A Câmara Municipal de Montemor-o-Novo manifestou hoje “profunda preocupação” com o encerramento de extensões de saúde em várias freguesias do concelho, considerando a situação “inaceitável” e um atentado ao direito à saúde.

Em causa estão os postos médicos das freguesias de Silveiras, São Cristóvão, Cortiçadas de Lavre e Cabrela, alegadamente encerrados de forma temporária, a que se juntam faltas frequentes de médicos, incluindo a ausência de médico de família nas Silveiras desde janeiro, situação que poderá prolongar-se até maio ou junho.

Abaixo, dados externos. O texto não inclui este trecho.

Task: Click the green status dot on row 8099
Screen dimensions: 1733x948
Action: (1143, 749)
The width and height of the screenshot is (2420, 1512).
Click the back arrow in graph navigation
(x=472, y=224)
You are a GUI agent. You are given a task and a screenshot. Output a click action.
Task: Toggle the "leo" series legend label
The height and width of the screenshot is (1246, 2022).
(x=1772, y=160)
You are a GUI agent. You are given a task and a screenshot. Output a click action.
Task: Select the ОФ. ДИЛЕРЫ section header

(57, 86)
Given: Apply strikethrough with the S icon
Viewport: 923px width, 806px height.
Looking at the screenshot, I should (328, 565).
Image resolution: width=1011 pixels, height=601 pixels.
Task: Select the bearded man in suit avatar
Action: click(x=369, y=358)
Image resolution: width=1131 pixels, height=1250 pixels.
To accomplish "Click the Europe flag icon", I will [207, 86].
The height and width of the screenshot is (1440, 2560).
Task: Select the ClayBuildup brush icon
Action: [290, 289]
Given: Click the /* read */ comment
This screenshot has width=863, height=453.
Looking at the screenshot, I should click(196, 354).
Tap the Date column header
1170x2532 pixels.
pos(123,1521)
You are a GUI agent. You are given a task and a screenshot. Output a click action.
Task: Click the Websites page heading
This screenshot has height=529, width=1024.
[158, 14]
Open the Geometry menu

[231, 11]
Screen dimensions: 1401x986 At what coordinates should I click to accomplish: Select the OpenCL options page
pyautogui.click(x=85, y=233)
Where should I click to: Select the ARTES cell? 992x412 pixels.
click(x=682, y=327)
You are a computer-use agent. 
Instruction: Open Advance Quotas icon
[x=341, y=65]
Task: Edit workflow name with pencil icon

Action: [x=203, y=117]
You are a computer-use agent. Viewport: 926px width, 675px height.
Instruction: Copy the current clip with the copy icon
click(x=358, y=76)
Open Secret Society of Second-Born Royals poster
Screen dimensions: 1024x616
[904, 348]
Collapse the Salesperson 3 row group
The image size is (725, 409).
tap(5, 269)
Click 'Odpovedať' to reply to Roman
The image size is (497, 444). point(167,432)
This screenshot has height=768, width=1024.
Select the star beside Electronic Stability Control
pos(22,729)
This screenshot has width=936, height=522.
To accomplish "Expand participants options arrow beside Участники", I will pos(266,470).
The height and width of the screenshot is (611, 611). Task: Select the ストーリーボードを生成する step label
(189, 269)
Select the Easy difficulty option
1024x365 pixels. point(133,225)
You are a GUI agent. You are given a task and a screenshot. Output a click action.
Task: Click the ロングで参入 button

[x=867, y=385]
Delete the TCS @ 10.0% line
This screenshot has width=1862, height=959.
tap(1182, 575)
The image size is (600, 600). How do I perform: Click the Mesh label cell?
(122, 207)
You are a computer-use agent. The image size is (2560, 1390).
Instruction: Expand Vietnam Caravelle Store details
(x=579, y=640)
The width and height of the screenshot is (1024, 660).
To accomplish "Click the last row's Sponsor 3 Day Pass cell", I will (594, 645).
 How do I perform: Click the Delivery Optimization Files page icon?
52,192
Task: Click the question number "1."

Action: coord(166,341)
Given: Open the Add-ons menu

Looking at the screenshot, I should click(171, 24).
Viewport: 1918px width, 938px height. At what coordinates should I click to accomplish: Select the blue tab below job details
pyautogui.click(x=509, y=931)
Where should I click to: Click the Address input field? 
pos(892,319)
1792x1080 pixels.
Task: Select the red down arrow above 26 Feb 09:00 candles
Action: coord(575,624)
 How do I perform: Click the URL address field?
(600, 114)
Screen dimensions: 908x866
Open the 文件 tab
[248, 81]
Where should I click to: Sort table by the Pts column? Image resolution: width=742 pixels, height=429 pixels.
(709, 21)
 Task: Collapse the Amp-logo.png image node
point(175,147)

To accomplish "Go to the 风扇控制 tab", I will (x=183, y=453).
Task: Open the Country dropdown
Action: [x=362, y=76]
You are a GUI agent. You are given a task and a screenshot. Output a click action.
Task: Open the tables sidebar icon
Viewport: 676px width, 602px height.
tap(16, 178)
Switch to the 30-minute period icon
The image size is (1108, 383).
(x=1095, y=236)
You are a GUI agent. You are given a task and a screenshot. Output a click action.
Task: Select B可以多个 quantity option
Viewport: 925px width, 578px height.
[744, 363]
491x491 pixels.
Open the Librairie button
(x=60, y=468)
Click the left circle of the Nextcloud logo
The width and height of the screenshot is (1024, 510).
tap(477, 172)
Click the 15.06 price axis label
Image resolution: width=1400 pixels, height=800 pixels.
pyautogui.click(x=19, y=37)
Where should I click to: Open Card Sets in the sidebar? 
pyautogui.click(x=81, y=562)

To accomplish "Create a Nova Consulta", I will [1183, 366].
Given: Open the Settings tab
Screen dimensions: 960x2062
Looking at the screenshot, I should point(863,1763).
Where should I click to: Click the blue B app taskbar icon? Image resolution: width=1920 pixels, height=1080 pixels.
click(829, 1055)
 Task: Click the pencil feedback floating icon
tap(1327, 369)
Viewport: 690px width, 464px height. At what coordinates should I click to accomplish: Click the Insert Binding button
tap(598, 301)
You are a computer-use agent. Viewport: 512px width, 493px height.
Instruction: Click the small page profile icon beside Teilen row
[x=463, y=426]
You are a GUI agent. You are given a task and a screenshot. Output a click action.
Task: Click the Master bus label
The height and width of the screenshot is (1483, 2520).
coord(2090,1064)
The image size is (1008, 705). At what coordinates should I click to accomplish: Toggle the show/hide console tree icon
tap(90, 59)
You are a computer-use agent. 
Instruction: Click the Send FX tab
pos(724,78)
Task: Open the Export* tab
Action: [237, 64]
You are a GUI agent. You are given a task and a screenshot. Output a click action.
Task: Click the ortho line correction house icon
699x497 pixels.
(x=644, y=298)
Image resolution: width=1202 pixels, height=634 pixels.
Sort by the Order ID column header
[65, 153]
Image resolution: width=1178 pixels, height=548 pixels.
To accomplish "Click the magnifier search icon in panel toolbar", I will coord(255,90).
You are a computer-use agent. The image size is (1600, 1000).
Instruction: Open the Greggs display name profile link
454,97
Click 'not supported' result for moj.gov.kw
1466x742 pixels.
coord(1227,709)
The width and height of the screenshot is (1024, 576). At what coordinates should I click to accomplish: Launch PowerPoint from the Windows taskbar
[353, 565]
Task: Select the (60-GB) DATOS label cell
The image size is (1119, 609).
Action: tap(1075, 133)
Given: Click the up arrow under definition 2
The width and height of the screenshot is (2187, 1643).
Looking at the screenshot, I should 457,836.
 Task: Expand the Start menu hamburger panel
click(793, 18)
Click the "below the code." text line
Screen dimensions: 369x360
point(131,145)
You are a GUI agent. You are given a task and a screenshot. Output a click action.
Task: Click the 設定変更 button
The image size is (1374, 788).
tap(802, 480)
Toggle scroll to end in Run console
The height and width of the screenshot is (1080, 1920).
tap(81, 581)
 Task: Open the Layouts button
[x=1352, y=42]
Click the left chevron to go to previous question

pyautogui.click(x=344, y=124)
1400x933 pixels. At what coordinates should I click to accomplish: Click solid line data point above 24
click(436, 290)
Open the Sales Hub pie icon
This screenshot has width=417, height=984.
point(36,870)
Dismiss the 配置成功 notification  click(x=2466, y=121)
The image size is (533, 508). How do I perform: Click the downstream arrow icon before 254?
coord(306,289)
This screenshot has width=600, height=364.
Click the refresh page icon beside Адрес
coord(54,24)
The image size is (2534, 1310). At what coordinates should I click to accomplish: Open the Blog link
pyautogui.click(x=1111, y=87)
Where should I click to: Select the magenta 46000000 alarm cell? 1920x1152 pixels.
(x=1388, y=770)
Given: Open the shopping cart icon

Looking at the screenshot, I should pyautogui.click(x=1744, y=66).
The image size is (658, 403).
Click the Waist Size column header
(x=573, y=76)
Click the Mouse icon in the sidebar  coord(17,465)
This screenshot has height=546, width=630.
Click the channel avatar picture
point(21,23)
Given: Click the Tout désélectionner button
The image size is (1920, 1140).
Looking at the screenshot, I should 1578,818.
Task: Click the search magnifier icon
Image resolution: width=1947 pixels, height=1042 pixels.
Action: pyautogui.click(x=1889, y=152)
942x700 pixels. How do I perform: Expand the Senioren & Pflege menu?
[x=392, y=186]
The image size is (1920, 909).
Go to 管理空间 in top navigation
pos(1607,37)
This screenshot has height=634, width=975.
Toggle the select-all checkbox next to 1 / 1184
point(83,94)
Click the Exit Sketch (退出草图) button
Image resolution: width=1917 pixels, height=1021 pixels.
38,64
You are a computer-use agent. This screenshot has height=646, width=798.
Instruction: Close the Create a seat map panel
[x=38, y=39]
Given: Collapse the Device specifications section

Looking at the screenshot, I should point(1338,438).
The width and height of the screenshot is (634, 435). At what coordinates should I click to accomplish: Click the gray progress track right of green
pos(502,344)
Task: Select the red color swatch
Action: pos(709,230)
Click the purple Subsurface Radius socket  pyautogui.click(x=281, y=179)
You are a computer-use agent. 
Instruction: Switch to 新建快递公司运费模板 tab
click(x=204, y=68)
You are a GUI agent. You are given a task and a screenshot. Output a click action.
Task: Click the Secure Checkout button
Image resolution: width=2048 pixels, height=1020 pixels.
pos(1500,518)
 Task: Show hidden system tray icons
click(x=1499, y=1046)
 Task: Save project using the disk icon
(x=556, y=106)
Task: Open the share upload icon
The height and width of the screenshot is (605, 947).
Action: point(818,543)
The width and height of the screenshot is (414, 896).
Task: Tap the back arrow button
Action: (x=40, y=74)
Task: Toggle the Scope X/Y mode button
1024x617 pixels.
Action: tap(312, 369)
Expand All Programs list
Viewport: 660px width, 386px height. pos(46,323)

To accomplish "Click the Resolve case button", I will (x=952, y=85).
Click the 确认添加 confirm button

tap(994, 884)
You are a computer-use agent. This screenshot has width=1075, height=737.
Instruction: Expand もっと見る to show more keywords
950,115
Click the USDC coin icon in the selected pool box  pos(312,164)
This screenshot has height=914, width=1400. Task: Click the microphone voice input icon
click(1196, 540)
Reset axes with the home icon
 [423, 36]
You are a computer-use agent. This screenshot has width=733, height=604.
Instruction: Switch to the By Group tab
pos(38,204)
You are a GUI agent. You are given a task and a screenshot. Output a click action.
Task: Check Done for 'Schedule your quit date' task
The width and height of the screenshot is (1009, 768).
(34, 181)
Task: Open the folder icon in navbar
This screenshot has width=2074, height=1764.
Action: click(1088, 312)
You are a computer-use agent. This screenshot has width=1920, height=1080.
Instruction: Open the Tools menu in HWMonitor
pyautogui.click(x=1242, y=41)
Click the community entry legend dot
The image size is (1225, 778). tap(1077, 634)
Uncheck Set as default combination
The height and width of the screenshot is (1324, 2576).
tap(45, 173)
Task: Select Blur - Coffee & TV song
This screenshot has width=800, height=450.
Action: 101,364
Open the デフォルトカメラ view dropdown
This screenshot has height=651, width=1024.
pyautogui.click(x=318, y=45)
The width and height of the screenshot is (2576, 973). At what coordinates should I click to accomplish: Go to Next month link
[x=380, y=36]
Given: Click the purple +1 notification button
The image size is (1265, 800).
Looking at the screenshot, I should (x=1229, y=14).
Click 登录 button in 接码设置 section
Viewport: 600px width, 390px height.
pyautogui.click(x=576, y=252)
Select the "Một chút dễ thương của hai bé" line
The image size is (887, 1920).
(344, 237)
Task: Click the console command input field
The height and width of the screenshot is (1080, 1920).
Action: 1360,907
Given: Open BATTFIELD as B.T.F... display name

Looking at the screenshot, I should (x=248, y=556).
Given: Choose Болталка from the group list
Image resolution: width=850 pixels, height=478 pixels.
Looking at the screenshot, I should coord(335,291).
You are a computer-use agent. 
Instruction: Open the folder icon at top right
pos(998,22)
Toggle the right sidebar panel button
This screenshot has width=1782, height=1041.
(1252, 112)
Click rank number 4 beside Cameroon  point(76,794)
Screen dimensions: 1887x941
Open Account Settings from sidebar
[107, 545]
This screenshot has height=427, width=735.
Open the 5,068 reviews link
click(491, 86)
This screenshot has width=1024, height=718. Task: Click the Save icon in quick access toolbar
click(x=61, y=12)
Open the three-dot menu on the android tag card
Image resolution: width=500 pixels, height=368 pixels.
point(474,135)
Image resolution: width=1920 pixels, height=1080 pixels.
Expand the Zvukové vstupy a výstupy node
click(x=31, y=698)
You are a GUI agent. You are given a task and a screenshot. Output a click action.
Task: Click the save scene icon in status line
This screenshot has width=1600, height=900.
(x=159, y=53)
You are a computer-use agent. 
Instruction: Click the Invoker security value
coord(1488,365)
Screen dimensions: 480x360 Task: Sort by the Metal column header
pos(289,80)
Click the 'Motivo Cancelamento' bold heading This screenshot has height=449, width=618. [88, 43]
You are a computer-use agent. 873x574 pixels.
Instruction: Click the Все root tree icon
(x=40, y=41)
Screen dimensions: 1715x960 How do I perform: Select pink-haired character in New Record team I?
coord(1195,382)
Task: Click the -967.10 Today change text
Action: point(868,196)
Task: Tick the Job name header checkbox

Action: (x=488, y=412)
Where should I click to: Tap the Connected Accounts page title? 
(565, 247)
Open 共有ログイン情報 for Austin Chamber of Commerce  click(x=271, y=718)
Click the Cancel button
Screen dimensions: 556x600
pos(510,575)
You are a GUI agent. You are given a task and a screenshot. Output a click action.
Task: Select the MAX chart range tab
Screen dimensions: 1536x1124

Segundo o município, os encerramentos afetam sobretudo populações rurais, mais envelhecidas, com menor mobilidade e baixos rendimentos, abrangendo cerca de metade das freguesias do concelho.

A autarquia expressa solidariedade para com os utentes afetados e acusa o Serviço Nacional de Saúde (SNS) de estar a ser alvo de um processo de descredibilização, sublinhando que o acesso à saúde é um direito consagrado na Constituição da República Portuguesa, que assinala 50 anos.

A Câmara exige ao Governo e às entidades nacionais e regionais do SNS a reabertura imediata das extensões de saúde e a reposição integral dos cuidados públicos, defendendo o respeito pelas populações locais.

O município recorda ainda situações anteriores de encerramento ou tentativa de encerramento de serviços, como em São Brissos e São Geraldo, apontando constrangimentos no acesso a cuidados de saúde, nomeadamente a deslocação de utentes para outras localidades.

A autarquia garante que irá tomar as medidas que considerar adequadas, incluindo a mobilização das populações, para denunciar o que considera serem violações do direito à saúde e exigir o funcionamento pleno das extensões de saúde no concelho.